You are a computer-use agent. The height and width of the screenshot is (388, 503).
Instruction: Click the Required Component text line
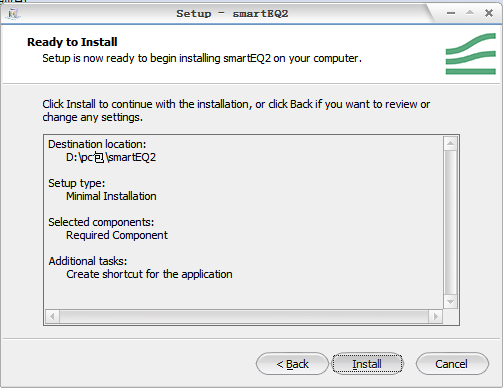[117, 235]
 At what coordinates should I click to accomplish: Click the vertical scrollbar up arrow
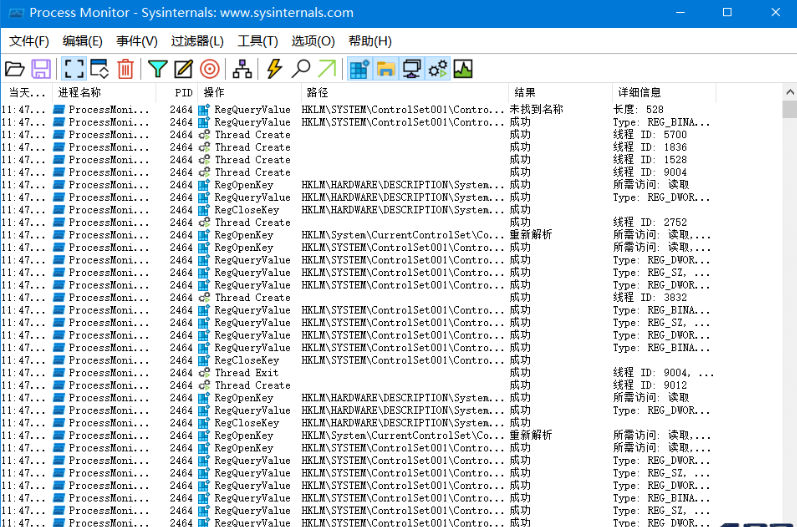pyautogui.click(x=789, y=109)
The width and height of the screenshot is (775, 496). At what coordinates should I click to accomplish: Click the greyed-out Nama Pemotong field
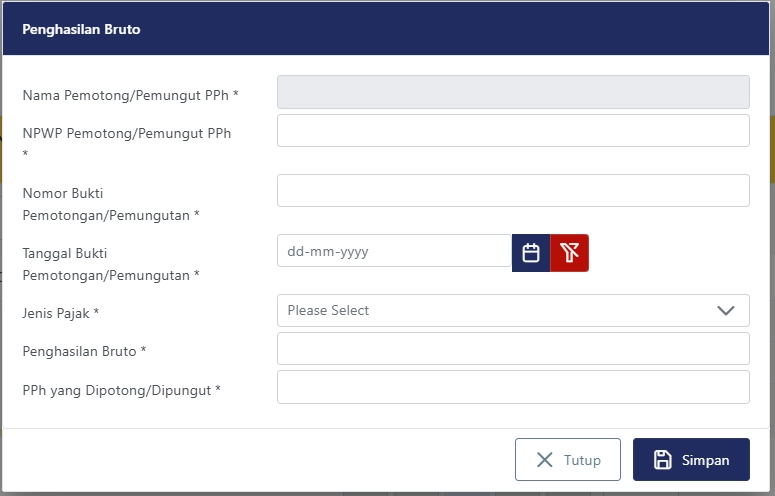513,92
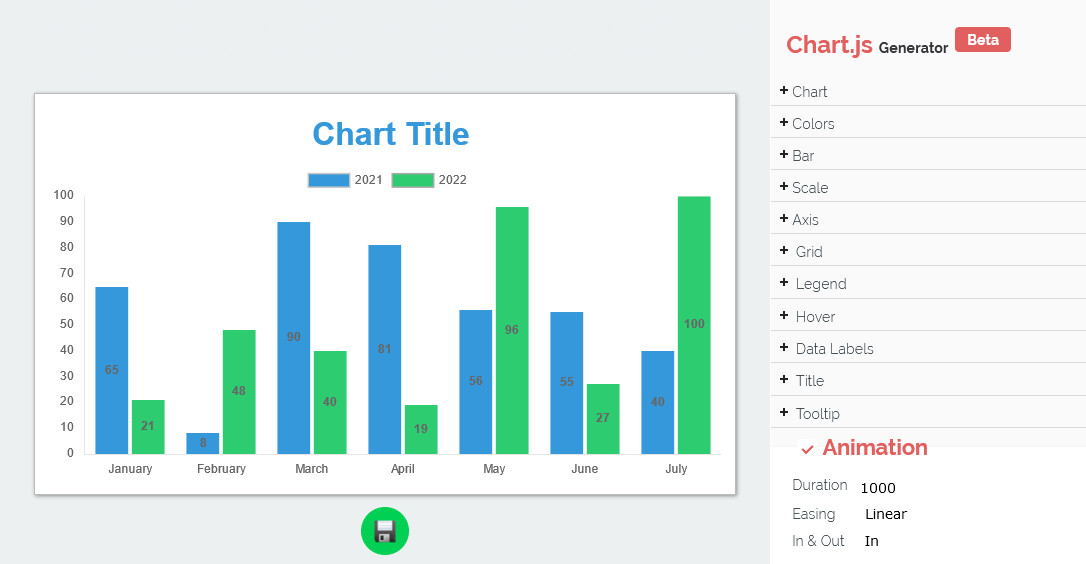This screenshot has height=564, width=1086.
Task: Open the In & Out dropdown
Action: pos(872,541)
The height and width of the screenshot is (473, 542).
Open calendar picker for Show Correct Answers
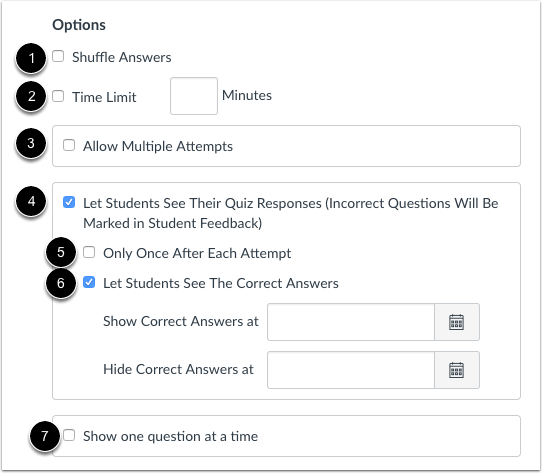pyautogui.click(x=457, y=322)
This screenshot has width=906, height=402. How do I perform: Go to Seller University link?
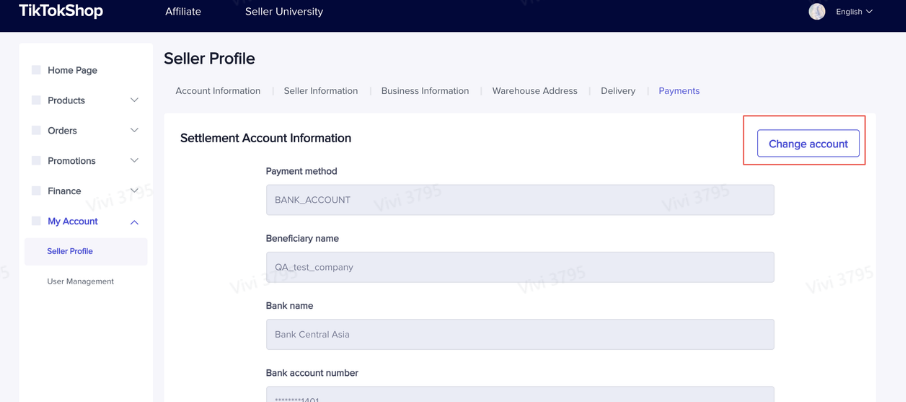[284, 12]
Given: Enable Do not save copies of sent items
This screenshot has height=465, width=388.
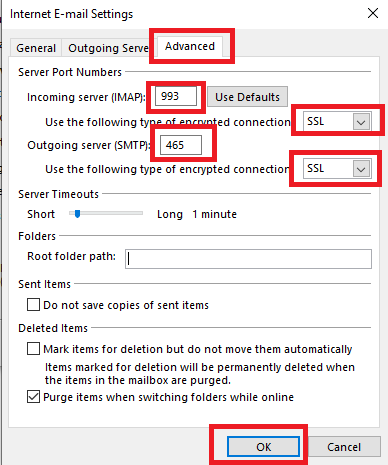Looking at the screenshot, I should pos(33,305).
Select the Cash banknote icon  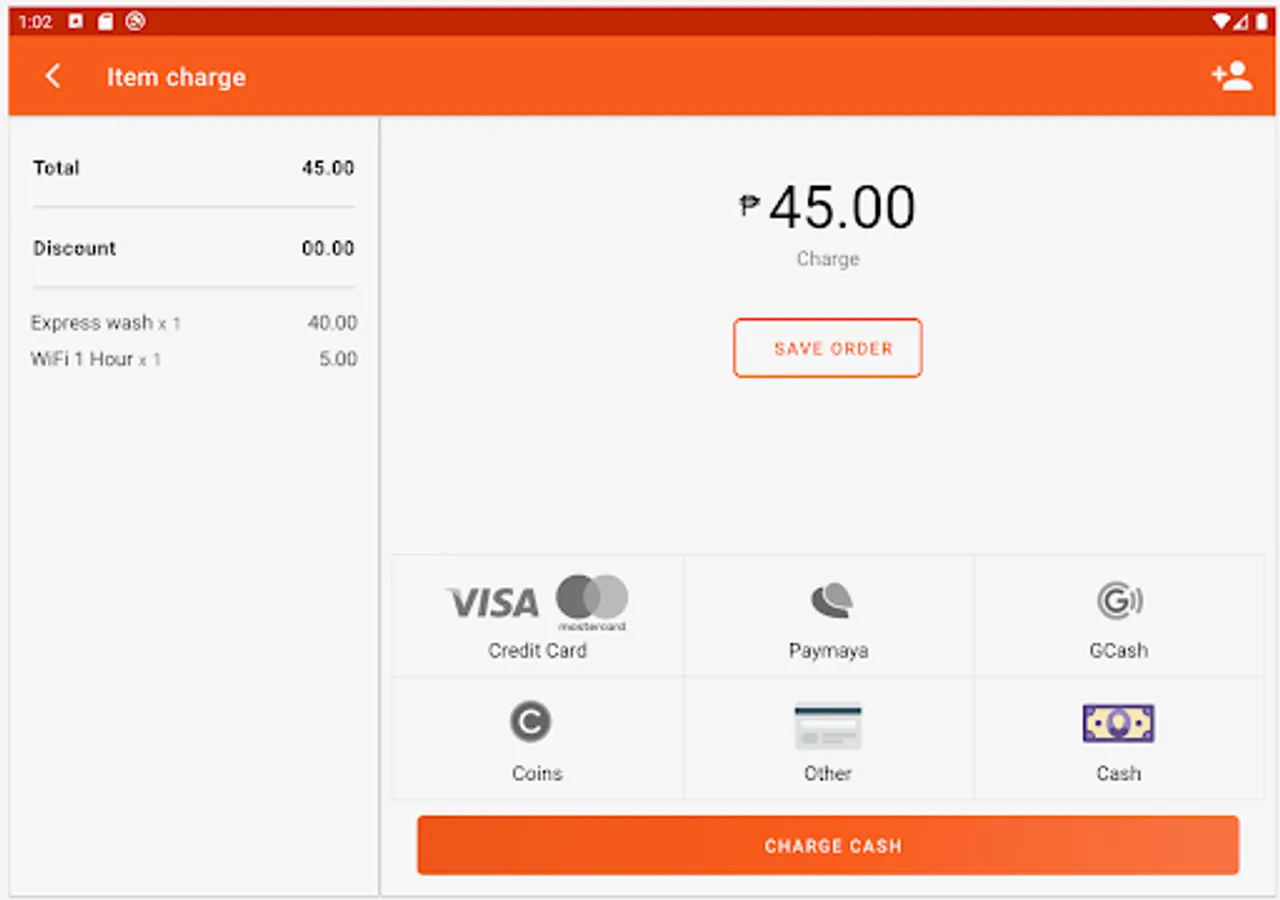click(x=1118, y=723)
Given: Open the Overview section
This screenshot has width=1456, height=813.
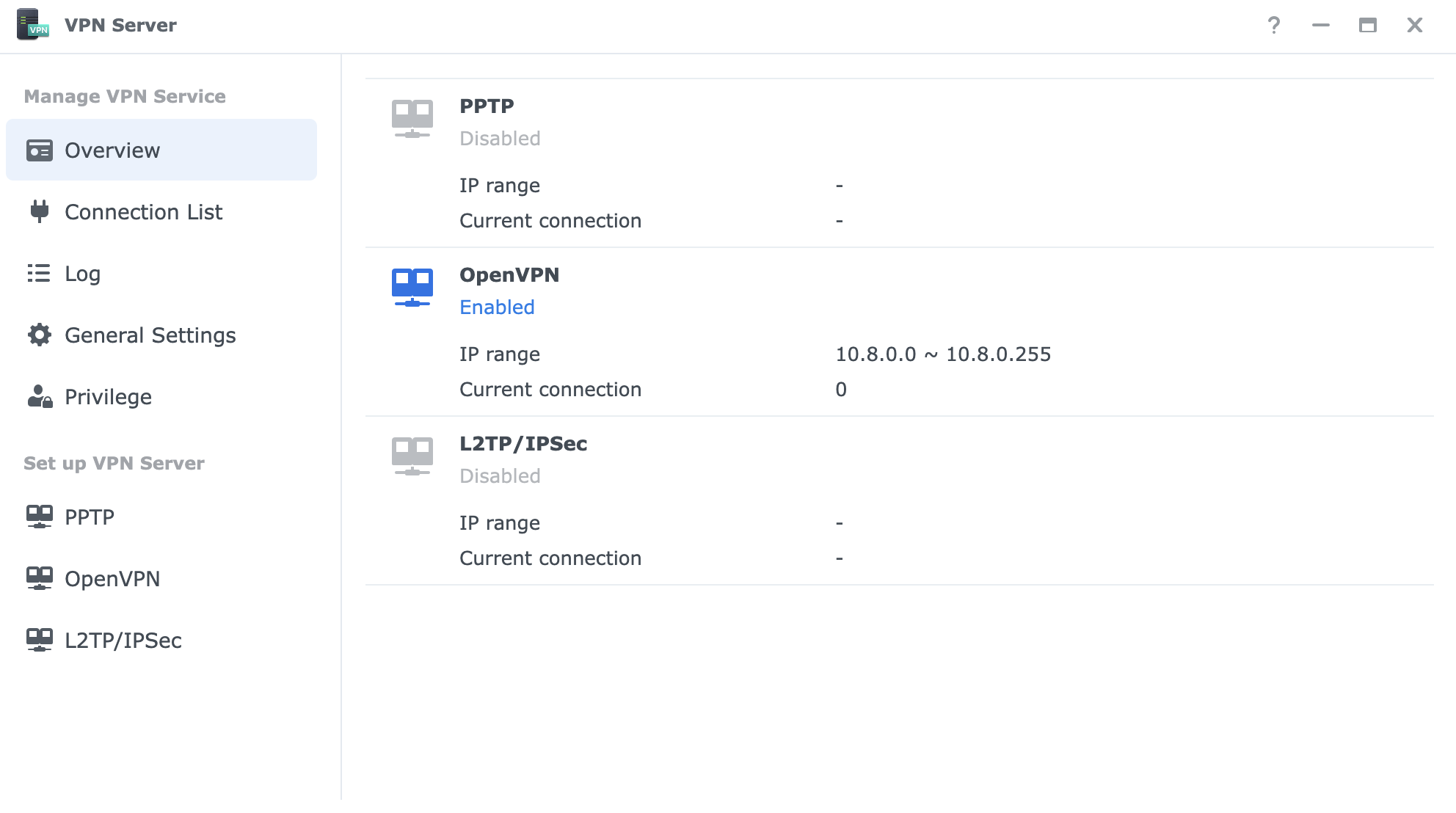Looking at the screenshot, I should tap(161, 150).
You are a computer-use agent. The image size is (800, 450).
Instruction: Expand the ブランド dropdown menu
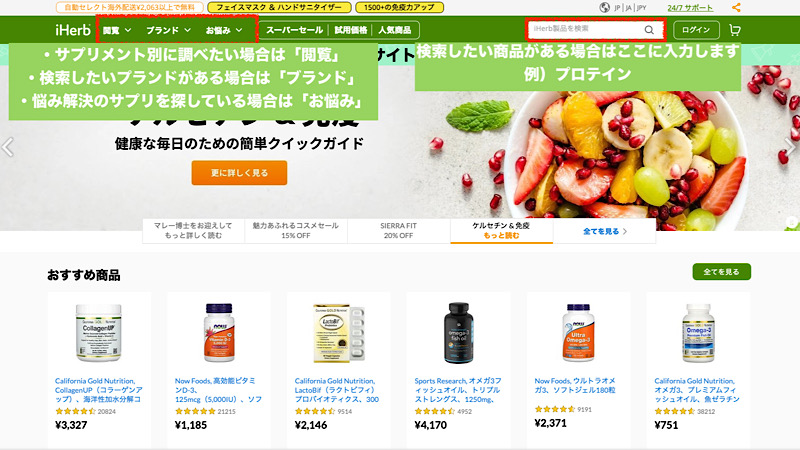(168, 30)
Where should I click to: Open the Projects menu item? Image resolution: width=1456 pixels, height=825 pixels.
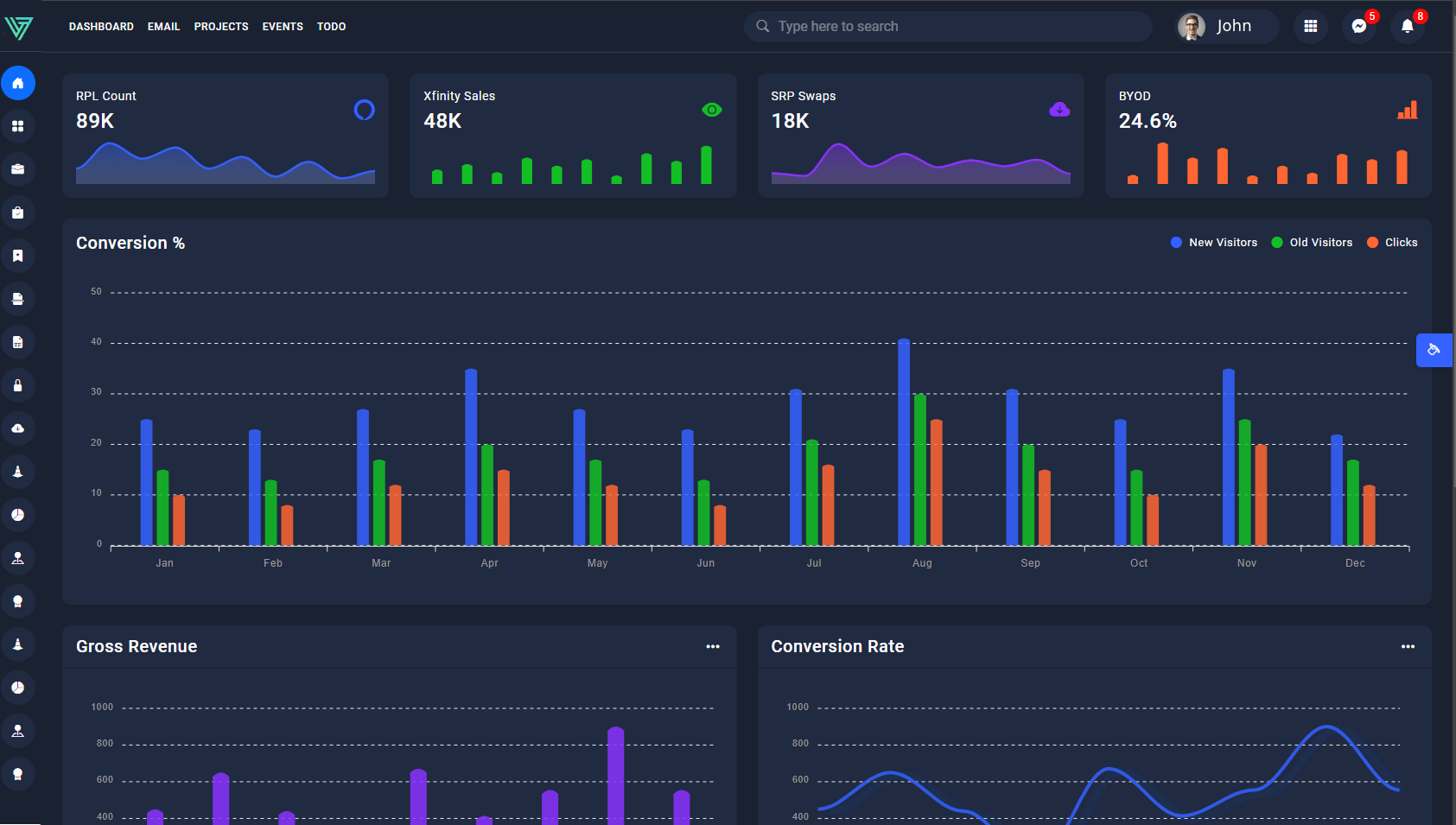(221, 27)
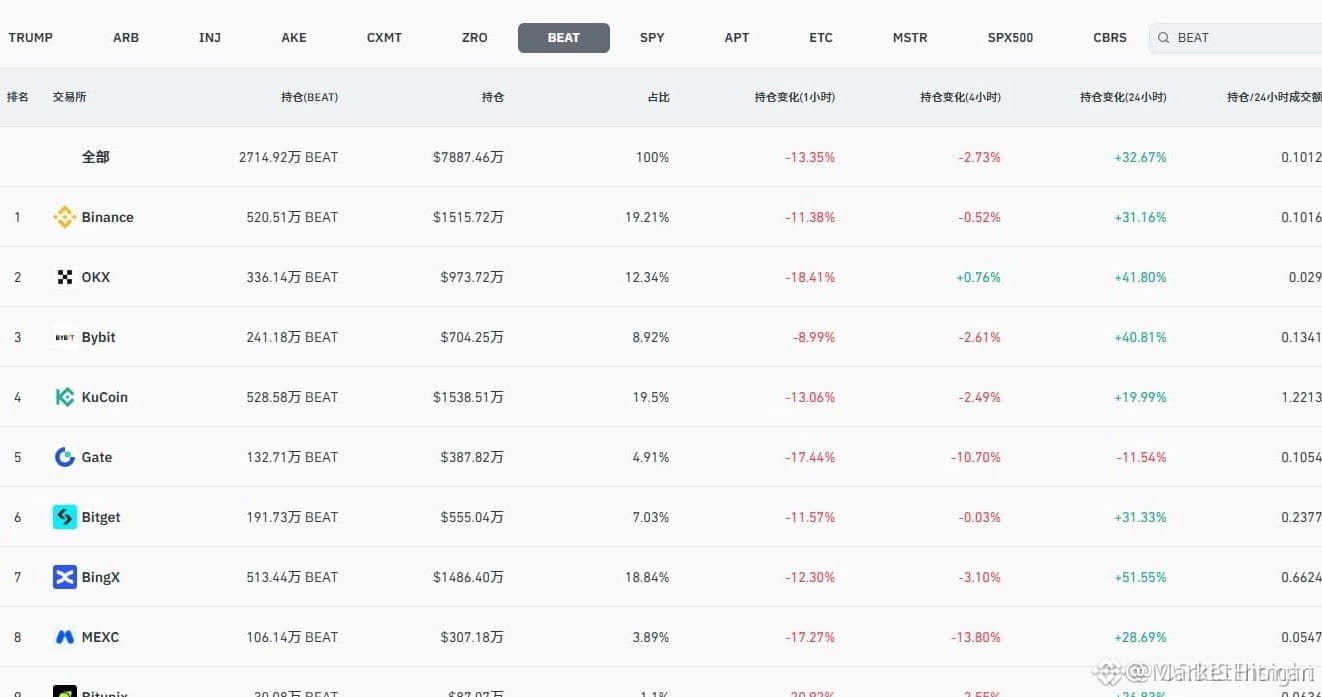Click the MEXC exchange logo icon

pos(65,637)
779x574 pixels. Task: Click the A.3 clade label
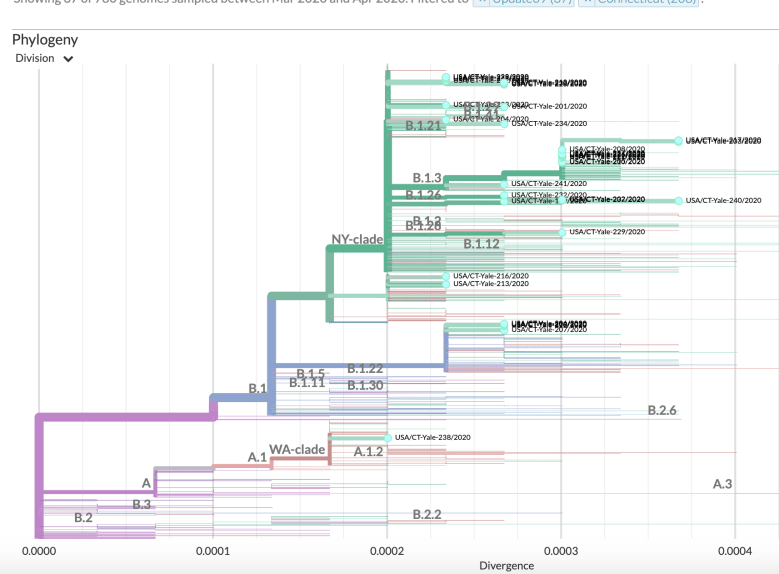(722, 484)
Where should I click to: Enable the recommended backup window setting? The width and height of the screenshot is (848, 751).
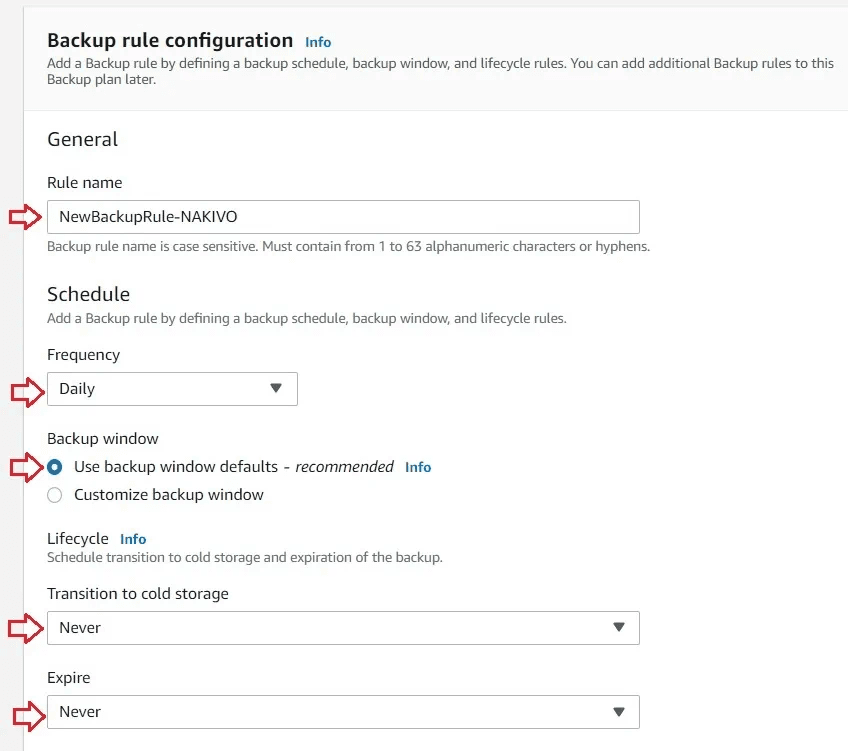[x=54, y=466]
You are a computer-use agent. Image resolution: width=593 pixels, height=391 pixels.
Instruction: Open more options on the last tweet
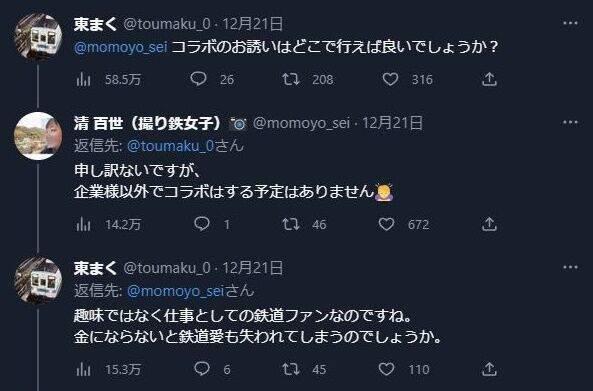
--*--
▸ INSTRUCTIONS TO FOLLOW
Show the lines of the records above that mention "Given".

▸ FINAL ANSWER
Given: Enable Do not save copies of sent items
Given: Open the Overview section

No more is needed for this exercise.